The Assembly has a special role to play here. As parliamentarians, you have a responsibility to act as a check on your governments, to ensure that they live up to the commitments they have embraced, including to protect human rights throughout the European continent. When they fail in this duty, you should speak out. Such parliamentary oversight is essential because the protection of human rights often bumps up against other governmental interests. Through your scrutiny, pressure, and public voice, you can ensure that, when these conflicts arise, the rights of the people of Europe prevail.

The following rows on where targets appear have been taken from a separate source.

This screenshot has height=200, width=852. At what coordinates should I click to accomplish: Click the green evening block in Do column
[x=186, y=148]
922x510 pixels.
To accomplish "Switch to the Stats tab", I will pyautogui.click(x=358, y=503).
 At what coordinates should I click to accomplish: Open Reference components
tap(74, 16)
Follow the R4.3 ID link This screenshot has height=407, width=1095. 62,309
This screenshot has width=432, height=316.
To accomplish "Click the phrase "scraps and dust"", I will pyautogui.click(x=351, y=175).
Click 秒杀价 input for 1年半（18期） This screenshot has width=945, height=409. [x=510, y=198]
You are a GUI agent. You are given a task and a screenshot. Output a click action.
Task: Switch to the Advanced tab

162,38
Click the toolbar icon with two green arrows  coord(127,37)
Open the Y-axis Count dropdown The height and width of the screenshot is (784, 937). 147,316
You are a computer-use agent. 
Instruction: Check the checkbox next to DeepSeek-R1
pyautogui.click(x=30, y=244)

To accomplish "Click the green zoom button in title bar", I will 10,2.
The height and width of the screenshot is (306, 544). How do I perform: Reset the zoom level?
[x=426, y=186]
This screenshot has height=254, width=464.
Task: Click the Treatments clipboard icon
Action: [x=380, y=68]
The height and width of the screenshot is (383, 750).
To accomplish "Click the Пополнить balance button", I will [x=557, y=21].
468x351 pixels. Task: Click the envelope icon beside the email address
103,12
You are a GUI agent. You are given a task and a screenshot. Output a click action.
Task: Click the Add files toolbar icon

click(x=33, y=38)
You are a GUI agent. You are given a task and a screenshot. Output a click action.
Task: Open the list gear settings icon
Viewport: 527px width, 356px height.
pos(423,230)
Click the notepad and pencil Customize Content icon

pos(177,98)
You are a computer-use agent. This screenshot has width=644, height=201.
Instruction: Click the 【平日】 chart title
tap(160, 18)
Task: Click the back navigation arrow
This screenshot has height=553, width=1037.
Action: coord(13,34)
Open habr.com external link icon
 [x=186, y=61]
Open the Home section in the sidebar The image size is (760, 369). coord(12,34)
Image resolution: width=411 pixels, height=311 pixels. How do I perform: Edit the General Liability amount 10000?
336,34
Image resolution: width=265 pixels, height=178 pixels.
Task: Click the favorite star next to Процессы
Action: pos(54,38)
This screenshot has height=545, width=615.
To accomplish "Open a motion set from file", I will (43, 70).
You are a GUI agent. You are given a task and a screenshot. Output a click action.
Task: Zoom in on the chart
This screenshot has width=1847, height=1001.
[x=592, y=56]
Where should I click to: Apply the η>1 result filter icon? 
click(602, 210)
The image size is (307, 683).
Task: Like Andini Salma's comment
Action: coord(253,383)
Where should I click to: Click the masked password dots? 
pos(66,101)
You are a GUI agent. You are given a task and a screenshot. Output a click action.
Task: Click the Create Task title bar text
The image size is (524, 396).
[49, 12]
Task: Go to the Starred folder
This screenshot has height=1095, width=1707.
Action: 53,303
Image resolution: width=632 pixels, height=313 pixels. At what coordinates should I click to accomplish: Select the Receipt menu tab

The need for this oversight has been particularly acute when it comes to European governments’ complicity in the CIA’s secret detention and illegal transfer of terrorist suspects and its direct and indirect role in their torture and mistreatment. In many quarters, the investigation led by Swiss senator and Assembly member Dick Marty has been met by stonewalling at best. Despite these challenges, Mr. Marty’s work—as well as that of the European Parliament’s Temporary Committee—has made a significant contribution by shining a spotlight on European complicity in CIA abuses and pressing for accountability. But a lot more remains to be done. National parliaments should use their investigative powers to counter governmental attempts to cover up. Only when this complicity is exposed and its authors pay a price will we have any assurance that, when the next crisis arises, such abuses will not be repeated.

Human Rights Watch has deeply appreciated our partnership with the Council of Europe. Much has been accomplished in the defense of human rights, but there is so much more that could be achieved if these shortcomings in Council practice were addressed. Thank you for the opportunity to speak with you on this important day of debate. I hope that what emerges is a stronger, more effective defense of human rights for everyone in Europe, even those whose governments’ commitment to human rights is weakest.